Same couple, the husband decides since he has to work on second masters to keep his new job (his first masters is 20 years old and is no longer marketable), he won't own a home with maintenance issues anymore. He wants a small apartment, near work - so he doesn't have to commute - since he'll be woking (with school) from 8am - 11pm and 8 hours on weekends on average. Even though this means being in a questionable area of town. Wife hates the area. Oh well, they go anyway.
Practicality dictates it in *his* opinion even though I probably could come up with a solution that would make the wife happier (heck, my very own situation is huge compromise on my part for my DH, so are our car choices, etc.) . Because she can't or won't make up the difference, and he can't risk "humoring" her at the risk of not being able to support them.
It's a mix if a certain type of inflexibility - and often, fear.
Mondo
You should definitely know your marriage is exceptionally freaky :)
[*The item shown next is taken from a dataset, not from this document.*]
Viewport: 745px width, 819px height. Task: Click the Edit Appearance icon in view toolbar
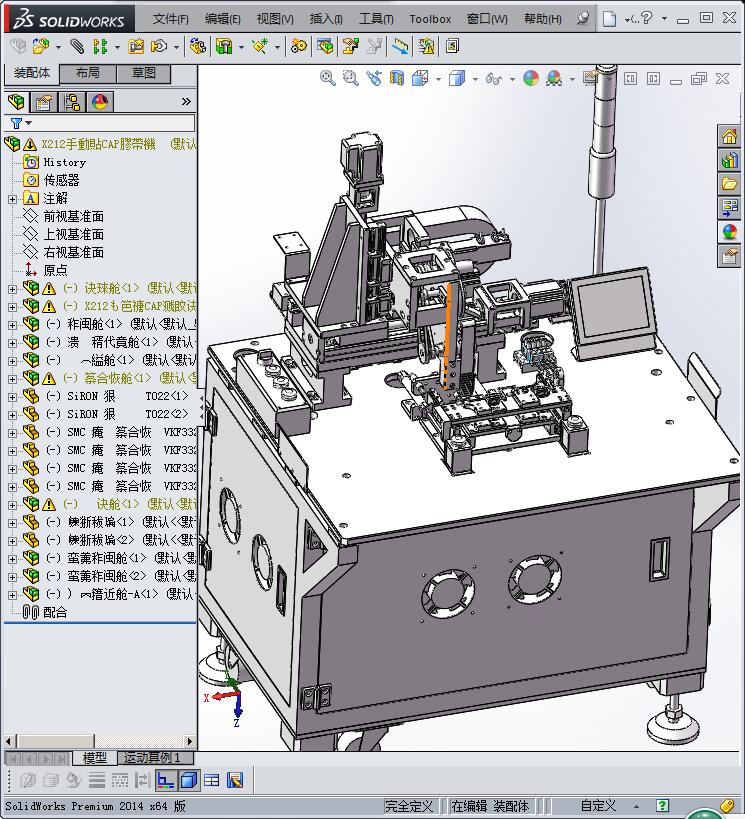(531, 78)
I don't know anyone else who would be OK with your choices AS A COUPLE (meaning, either you had extremely similar viewpoints to begin with - or one of you is incredibly layed back and go-with-the-flow). Even though clearly it's worked well for you guys.
See, all the flexing I've done to accommodate DH hasn't helped us any, if anything, I'm much worse off (financially). Maybe I should just tell him what to do. But then, I wouldn't have anyone to blame it on if things went wrong!!!
Mondo
YOu know, it was trash day today for our street, and I was thinking of this post re: people feeling good about what they do and I thought "wow, she really doesn't get it". . . I don't think any of us would consider trash collector as a feel good job, but it sure as heck is a major contribution to society. Just think of New York when the sanitation strike occured or London. . . and you'll know exactly what kind of contribution that job is to society. Or how about Philly during the transportation strike. Or what about all the road workers, imagine if they just stopped painting lines on the street or the dock workers. . . what if they stopped unloading ships. I think most jobs actually have a pretty huge impact on society even ones that are not "do gooder" jobs. And outside of an agraian society they are all very necessary (well except for those evil people who work at evil insurance companies, but that's another story).
So I actually think each working person is contributing to society and that is borne out by the economic ripple effect that occurs if all people in that sector stopped performing the job.
My 7-yr-old does this all the time. While I have a certain admiration for her stubborness, I can't see that taking the hard road has earned her any respect.
Really, you'd have to have a good reason to take the hard road, or think there was something better at the end of it, for it to be the best choice. I can't see choosing something just because it's harder.